It often comes with a "1-day shakeout": price briefly dips below the breakout line / support, shaking out the weak hands, then quickly reclaims it. On the surface it looks like a failed breakout — in reality it's the final shakeout before the launch.
What confirms the squat is healthy is the "Reversal Recovery" that follows — the stock reverses back up within the next 1–8 days, recovers the lost ground and makes new highs (Minervini labels these 1-Day / 2-Day / 4-Day / 8-Day Reversal Recoveries; the 2-Day Reversal Recovery in the next section is one of them).
So the full script is: approach the breakout → Squat (often with a 1-day shakeout) → Reversal Recovery → launch. In Minervini's examples (BDSI, YY, Sungy Mobile), this pattern marked the start of +55% to +80% moves within 1–3 months.
How to act: when you see the "squat + shakeout," don't panic-sell, and don't chase the false breakout candle; place a limit order above the breakout point and wait for the high-volume up day of the Reversal Recovery (volume exceeding any recent down day) before entering or adding, with your stop below the low of the shakeout day.
How Does a Squat Differ From a "Normal Pullback"?
- Normal pullback (Natural Reaction): happens mid-trend — the stock pulls back 5–10% from the high, then recovers, and you judge whether the reaction is a Tennis Ball (bounce) or an Egg (crack).
- Squat: happens at the breakout point — the stock approaches a breakout but "squats" first, usually with a 1-day shakeout to flush out weak holders, then launches via a Reversal Recovery. It's not "a rest mid-trend," but "the final crouch before the breakout."
2-Day Reversal Recovery: The Bounce Confirmation Signal
The 2-Day Reversal Recovery is a specific price-action signal Minervini emphasizes in his program. It shows that even when a high-volume down day appears, institutional money is absorbing the selling quickly:
- Day 1: A relatively high-volume down day (selling pressure appears)
- Day 2: Immediately followed by a high-volume up day that closes back above most or all of Day 1's decline (institutions counter-attacking, absorbing supply)
The 2-Day Reversal Recovery tells you: even though selling pressure appeared, there is a larger buying force absorbing it. This is typically a hold signal, not an exit signal.

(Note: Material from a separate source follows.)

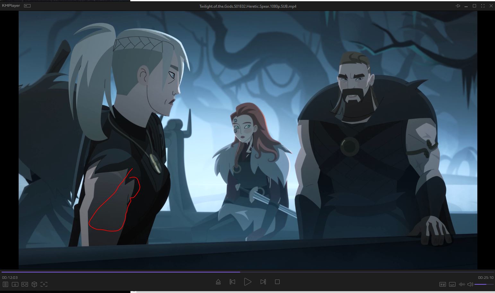Image resolution: width=495 pixels, height=293 pixels.
Task: Skip to the previous track
Action: click(232, 282)
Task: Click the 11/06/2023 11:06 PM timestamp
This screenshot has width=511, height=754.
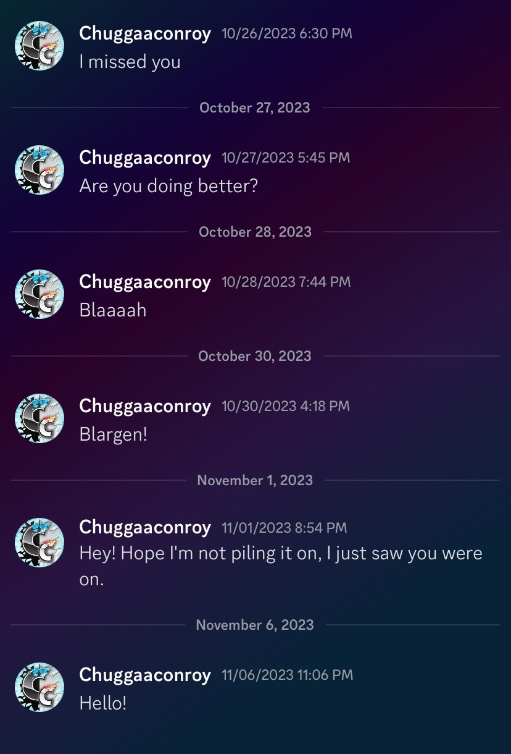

A Quantitative Framework for Holding Decisions
| Observation | Likely Interpretation | Suggested Action |
|---|---|---|
| Low-volume pullback to 10MA, quick recovery | Tennis Ball — healthy consolidation | Hold position, no action needed |
| Stalls at a breakout with a 1-day shakeout, then a high-volume reversal recovery | Squat → Reversal Recovery (pre-breakout shakeout) | Wait for high-volume up day confirmation, consider adding to position |
| High-volume down day, next day high-volume recovery | 2-Day Reversal Recovery — institutions defending | Hold position, selling pressure absorbed |
| High-volume down day, next day weak low-volume bounce | Early signs of Egg behavior | Raise alert level, evaluate proximity to stop-loss |
| Persistent pattern: low-volume rallies, high-volume declines | Egg behavior confirmed, trend may be weakening | Consider reducing to half position; exit near stop-loss |
| Closes below the final VCP low (stop-loss line) | Stop-loss triggered | Exit at next open, no hesitation |
- Tennis Ball (healthy): do nothing on size, but trail your stop up to just below this reaction's low — lock in profit one bounce at a time.
- Egg behavior (warning): cut to half size and move the stop on the remaining half to breakeven. You don't have to dump it all at once — give the pattern a chance to prove itself, but take half the risk off first.
- High-volume break of key support: exit the rest, don't wait for a bounce. Here the cost of "one more day" is turning a small gain into a small loss, and a small loss into a big one.
- Wrong from the start: after you buy (or after the breakout) it isn't "profitable immediately" — instead it closes back below the breakout point the same day or the next. The breakout failed; the eggshell cracked.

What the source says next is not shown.